*Instruções da tarefa*:
Responda com base no trecho:
1. Qual é a profissão de Marie-Claire Arrieta?
2. Com quais células interagem as moléculas e substâncias produzidas pelos micróbios?
3. O que se tornam as células do intestino que se transportam para outras partes do corpo?

*Trecho*:

= = = =

A nova ciência da saúde mostra que descartar os minúsculos organismos chamados de micróbios com desinfetantes de mãos, sabonetes antibacterianos e doses exageradas de antibióticos está causando um impacto profundamente negativo no sistema imunológico de nossos filhos, é o que diz a microbiologista Marie-Claire Arrieta, co-autora de um livro chamado Let Them Eat Dirt: Saving Our Children from an Oversanitized World (Deixe-os comer sujeira: salvando nossos filhos de um mundo super-higienizado).
Produção microbiana
Não é apenas a presença desses micróbios que faz com que o sistema imunológico se desenvolva, mas o que eles produzem. As moléculas e substâncias que eles produzem interagem diretamente com as células do revestimento dos intestinos e também com as células imunes, que estão do outro lado do revestimento. Isso literalme
nte treina essas células, simulando uma invasão microbiana, preparando o sistema de defesa para a guerra. É somente no encontro com essas substâncias microbianas que uma célula imunológica obtém a informação para fazer o que é necessário, ou seja, nos defender. Então, essas células em nosso intestino têm a capacidade de se transportarem para outras partes do corpo a fim de fazerem mais treinamento. Tornam-se multiplicadoras de conhecimento e treinadoras de outras células imunes.

= = = =

*Informações de origem*:

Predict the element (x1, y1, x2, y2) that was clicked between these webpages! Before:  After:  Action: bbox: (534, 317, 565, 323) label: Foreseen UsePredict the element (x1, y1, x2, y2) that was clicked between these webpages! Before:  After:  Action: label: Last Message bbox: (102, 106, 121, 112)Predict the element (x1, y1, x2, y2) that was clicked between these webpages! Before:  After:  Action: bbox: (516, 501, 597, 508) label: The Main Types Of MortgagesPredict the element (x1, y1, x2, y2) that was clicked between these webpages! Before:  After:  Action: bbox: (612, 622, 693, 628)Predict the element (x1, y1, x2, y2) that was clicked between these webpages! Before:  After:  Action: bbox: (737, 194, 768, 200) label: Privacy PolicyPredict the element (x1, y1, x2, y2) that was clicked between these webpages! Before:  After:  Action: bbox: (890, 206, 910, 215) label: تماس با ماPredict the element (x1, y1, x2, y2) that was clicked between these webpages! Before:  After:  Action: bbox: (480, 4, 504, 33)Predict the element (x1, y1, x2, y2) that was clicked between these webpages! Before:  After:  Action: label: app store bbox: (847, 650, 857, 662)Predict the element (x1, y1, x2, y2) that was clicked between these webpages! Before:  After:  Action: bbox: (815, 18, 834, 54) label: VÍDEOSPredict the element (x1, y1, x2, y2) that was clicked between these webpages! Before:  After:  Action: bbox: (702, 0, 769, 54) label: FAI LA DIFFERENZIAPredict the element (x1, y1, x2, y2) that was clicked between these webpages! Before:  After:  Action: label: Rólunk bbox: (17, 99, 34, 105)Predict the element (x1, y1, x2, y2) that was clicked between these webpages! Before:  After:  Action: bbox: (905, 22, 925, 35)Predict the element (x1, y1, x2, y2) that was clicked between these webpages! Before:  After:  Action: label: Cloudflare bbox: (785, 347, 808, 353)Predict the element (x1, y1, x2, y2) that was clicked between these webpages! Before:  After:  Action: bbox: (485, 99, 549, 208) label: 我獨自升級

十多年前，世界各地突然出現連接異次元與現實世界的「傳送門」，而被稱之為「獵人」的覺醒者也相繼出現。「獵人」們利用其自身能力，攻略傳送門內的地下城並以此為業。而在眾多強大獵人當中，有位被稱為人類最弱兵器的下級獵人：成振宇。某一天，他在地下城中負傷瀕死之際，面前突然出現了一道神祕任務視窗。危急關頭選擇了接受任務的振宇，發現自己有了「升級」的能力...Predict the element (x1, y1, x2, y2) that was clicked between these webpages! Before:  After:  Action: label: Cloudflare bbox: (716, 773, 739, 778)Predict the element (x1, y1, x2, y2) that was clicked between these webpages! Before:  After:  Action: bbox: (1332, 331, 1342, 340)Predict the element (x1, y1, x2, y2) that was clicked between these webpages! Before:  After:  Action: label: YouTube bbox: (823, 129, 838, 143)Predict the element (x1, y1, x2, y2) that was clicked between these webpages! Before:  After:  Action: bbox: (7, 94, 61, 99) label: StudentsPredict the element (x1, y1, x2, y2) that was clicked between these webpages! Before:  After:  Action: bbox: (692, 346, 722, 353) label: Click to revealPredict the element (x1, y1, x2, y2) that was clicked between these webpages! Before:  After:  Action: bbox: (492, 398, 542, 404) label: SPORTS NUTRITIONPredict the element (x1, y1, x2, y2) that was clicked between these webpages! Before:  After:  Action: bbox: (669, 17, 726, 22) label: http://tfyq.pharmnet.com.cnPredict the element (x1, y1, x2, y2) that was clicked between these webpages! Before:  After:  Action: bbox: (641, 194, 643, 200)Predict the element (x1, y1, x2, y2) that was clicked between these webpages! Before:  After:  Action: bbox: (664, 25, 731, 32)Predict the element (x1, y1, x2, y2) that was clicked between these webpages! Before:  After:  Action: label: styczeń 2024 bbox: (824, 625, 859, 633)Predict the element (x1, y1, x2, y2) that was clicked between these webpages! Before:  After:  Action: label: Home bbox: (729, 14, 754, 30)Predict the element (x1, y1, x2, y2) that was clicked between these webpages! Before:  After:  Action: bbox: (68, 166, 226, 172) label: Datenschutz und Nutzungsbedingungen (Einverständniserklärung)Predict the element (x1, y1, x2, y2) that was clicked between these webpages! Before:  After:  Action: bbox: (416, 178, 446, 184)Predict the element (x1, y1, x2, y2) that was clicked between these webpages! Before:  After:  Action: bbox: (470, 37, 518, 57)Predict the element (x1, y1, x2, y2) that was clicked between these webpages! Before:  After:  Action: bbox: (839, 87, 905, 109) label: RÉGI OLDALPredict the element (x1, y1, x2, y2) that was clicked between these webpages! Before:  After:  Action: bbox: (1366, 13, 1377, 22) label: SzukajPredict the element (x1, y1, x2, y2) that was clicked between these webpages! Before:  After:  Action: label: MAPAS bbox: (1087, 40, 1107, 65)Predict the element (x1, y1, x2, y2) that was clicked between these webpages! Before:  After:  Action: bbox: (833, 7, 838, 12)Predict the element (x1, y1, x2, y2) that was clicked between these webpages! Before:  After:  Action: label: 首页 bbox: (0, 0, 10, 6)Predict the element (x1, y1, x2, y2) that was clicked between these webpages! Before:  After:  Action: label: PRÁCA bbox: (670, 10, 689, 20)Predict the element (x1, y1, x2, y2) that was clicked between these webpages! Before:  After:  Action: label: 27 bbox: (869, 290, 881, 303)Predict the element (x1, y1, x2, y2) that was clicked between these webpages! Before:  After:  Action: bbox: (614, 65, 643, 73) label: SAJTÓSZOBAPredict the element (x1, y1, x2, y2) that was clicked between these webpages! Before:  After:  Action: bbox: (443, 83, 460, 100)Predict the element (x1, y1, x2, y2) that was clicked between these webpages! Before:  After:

= = = =

*Resultado abaixo*:
1. Microbiologista.
2. Com as células do revestimento dos intestinos e com as células imunes, que estão do outro lado do revestimento.
3. Multiplicadoras de conhecimento e treinadoras de outras células imunes.